Steve Jobs was so inspired by Bell Labs that he designed the Pixar headquarters [and, perhaps, Apple, too?] to mimic Bell Labs.

At the Pixar head office, you are forced to bump into others from different parts of the organisation at the large Atrium.

It is, as Jobs described it, a place that “promoted promoted encounters and unplanned collaborations.”

2. An intersection of science and the arts. Ada Lovelace, John von Neumann, Steve Jobs were examples of people who brought together two seemingly unconnected disciplines.

This is, in some ways, related to point 1 but still worth a separate call out.

All 3 were credited with visionary thinking that shaped the digital age and, perhaps, it was only made possible by their position at that intersection.

3. Teams that combined individual genius and great team spirit. We like building tales of the individual inventor. But, great inventions were largely built by teams.

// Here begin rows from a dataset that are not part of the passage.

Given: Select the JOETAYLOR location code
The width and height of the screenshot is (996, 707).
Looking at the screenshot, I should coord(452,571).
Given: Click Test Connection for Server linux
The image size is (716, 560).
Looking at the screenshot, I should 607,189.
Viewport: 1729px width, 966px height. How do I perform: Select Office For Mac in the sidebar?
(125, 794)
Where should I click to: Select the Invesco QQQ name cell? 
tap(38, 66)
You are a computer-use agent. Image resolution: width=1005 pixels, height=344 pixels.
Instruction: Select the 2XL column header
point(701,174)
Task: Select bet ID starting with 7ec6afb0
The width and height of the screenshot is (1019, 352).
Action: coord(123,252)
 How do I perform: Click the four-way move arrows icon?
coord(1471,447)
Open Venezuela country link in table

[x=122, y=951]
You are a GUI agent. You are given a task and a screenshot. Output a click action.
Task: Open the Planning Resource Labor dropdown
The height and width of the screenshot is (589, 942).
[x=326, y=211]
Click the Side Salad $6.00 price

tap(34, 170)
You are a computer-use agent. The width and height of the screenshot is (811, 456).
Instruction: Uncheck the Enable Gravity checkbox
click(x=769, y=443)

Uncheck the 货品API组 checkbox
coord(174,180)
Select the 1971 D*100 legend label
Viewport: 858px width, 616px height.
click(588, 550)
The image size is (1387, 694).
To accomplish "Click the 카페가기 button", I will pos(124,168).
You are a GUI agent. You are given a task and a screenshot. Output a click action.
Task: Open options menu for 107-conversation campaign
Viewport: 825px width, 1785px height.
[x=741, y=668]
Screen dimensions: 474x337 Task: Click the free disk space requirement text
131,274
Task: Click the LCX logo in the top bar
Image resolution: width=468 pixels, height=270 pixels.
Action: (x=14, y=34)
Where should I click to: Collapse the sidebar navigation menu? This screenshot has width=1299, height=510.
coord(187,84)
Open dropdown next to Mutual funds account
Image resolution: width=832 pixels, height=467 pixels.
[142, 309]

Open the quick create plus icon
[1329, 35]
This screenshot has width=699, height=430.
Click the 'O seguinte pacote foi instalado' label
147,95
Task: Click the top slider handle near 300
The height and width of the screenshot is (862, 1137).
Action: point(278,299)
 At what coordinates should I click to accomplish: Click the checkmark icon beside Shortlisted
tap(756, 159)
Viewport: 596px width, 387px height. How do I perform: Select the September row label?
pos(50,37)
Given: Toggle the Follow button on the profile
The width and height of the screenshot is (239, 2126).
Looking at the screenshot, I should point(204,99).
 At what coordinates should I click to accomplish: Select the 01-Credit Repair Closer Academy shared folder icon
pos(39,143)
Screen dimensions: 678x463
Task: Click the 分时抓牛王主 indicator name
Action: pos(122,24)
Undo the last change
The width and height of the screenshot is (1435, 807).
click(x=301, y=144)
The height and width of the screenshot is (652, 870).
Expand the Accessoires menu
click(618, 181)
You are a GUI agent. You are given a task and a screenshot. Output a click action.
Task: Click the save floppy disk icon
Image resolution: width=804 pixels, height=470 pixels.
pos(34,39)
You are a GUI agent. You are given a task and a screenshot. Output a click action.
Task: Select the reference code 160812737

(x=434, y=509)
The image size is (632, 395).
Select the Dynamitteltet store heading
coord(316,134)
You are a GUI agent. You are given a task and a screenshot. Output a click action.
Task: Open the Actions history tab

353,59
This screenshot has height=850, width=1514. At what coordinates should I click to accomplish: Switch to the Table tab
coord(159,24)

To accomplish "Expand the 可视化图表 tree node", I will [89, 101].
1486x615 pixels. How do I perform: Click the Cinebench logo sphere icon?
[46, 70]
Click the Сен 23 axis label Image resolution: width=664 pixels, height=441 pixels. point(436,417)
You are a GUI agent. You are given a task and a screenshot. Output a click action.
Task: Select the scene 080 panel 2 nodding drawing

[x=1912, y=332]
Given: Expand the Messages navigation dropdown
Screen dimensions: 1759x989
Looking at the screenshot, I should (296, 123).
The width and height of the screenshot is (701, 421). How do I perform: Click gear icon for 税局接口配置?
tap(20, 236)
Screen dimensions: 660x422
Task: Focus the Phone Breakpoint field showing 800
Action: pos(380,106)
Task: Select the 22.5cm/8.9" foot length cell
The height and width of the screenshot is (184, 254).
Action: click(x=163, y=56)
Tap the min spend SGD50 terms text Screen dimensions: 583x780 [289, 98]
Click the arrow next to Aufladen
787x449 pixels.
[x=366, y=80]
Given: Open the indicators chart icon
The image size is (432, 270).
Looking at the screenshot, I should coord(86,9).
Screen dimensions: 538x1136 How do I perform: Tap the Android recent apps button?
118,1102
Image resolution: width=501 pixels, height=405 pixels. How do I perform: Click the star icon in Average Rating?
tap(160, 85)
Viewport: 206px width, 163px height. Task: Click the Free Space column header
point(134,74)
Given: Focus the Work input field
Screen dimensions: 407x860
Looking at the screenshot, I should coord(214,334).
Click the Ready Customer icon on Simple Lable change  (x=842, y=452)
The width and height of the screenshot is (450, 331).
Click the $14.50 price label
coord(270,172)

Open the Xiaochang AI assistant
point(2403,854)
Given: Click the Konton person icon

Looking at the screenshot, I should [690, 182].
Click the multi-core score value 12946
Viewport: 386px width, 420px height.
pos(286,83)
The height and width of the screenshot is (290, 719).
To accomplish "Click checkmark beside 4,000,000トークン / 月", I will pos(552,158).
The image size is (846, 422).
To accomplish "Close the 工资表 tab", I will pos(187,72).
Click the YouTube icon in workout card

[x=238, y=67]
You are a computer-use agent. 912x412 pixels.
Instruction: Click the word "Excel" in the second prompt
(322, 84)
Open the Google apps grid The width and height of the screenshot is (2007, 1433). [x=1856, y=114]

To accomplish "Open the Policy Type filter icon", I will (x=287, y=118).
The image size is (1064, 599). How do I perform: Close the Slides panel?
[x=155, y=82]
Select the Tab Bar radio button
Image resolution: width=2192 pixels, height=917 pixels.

What is distinctive about nearly every one of these teams is that they combined individual genius [often one or two within the group] and great team spirit from working really well together.

Not all these times lasted long because of recurring issues around ego, but when they did, they worked fantastic.

This point is a great guide to anyone looking to build a great team. You want to encourage individual genius in your team and, at the same time, do your best to foster team spirit.

It always feels safer to just bring people whose egos don’t clash. But, then, you lose edge. And, edge is often what make teams great.